The entity might also be subject to the Open Meetings Act, depending on factors such as the circumstances of its involvement with the government body, its authority and its structure, the AG said.
State Sen. Mike Bell, R-Riceville, said he requested the opinion because some constituents were concerned about the transparency of the search to fill the Cleveland City School’s director position. The school board hired the Tennessee School Boards Association to conduct the search. It recommended five candidates from 19 who applied, but only the five names were made public.
Whether third parties, including but not limited to the Tennessee School Board Association and the Tennessee Organization of School Superintendents, hired by school boards to conduct searches for directors of schools, are subject to the Tennessee Open Meetings Act, Tenn. Code Ann. 8-44-101 – 108 and the Tennessee Public Records Act, Tenn. Code Ann. 10-7-501 – 516.
Attorney General Herbert H. Slatery III said yes to the public records act question, basing his opinion on a specific part of statute, and noted an appellate decision that raises the possibility that some third parties who are delegated official responsibilities may also be subject to the Open Meetings Act.

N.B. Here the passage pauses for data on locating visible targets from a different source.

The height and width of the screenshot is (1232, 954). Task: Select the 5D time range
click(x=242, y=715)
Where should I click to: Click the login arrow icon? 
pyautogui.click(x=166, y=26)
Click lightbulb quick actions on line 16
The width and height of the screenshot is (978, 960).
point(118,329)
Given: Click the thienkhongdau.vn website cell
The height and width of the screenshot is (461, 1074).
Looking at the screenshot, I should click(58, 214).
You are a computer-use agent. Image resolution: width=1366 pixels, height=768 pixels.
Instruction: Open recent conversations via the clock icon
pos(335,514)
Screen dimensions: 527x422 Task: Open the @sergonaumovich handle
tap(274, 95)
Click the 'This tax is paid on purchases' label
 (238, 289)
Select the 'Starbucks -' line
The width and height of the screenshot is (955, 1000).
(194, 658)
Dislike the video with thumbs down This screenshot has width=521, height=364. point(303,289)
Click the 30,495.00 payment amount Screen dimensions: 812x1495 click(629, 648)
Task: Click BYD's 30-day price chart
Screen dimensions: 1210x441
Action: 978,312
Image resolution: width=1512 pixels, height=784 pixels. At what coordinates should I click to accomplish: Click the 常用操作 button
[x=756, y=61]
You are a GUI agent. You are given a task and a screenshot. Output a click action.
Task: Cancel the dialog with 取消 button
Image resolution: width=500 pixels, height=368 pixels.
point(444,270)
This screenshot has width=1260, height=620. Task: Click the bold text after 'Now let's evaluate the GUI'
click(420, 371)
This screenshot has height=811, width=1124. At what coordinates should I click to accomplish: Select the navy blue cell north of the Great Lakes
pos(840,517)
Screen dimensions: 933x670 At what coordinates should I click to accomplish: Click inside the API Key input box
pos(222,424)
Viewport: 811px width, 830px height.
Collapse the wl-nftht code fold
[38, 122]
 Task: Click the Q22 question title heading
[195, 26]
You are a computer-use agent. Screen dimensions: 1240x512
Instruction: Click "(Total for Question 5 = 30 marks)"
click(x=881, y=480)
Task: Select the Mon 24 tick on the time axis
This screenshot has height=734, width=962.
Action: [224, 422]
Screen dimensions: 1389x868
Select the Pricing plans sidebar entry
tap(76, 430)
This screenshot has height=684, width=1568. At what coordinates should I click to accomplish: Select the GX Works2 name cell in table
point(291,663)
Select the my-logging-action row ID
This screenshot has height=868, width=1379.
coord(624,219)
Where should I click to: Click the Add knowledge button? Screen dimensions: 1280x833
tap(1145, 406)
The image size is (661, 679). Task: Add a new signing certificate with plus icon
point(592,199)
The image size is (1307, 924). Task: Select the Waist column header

Slatery said the records were open based on T.C.A. 10-7-503 (f), which states:
[a]ll records, employment applications, credentials and similar documents obtained by any person in conjunction with an employment search for a director of schools or any chief public administrative officer shall at all times, during business hours, be open for personal inspection by any citizen of Tennessee, and those in charge of such records shall not refuse such right of inspection to any citizen, unless otherwise provided by state law. For the purposes of this subjection (f), the term “person” includes a natural person, corporation, firm, company, association or any other business entity.
Additionally, he said, “if the third party is one whose ‘origin and authority may be traced to state, city or county legislative action,’ then the meetings of the third party are subject to the Open Meetings Act.” Additionally, he said an appellate court held in 1998 in Souder v. Health Partners, Inc. that “subsidiaries to which municipal corporations have delegated their official responsibilities and authority are subject to the Open Meetings Act.”
While the statute confines the Open Meetings Act to a governing body and a public body, the Souder case raises the possibility that the Act may apply in certain circumstances to a third party to whom the public body or governing body has delegated its official responsibilities and authority. Whether there has been such a delegation that might trigger the requirements of the Act in any given circumstance will depend on the particular facts and the totality of the circumstances of the third party’s involvement, its organizational structure and origin, and its relationship with the governing body.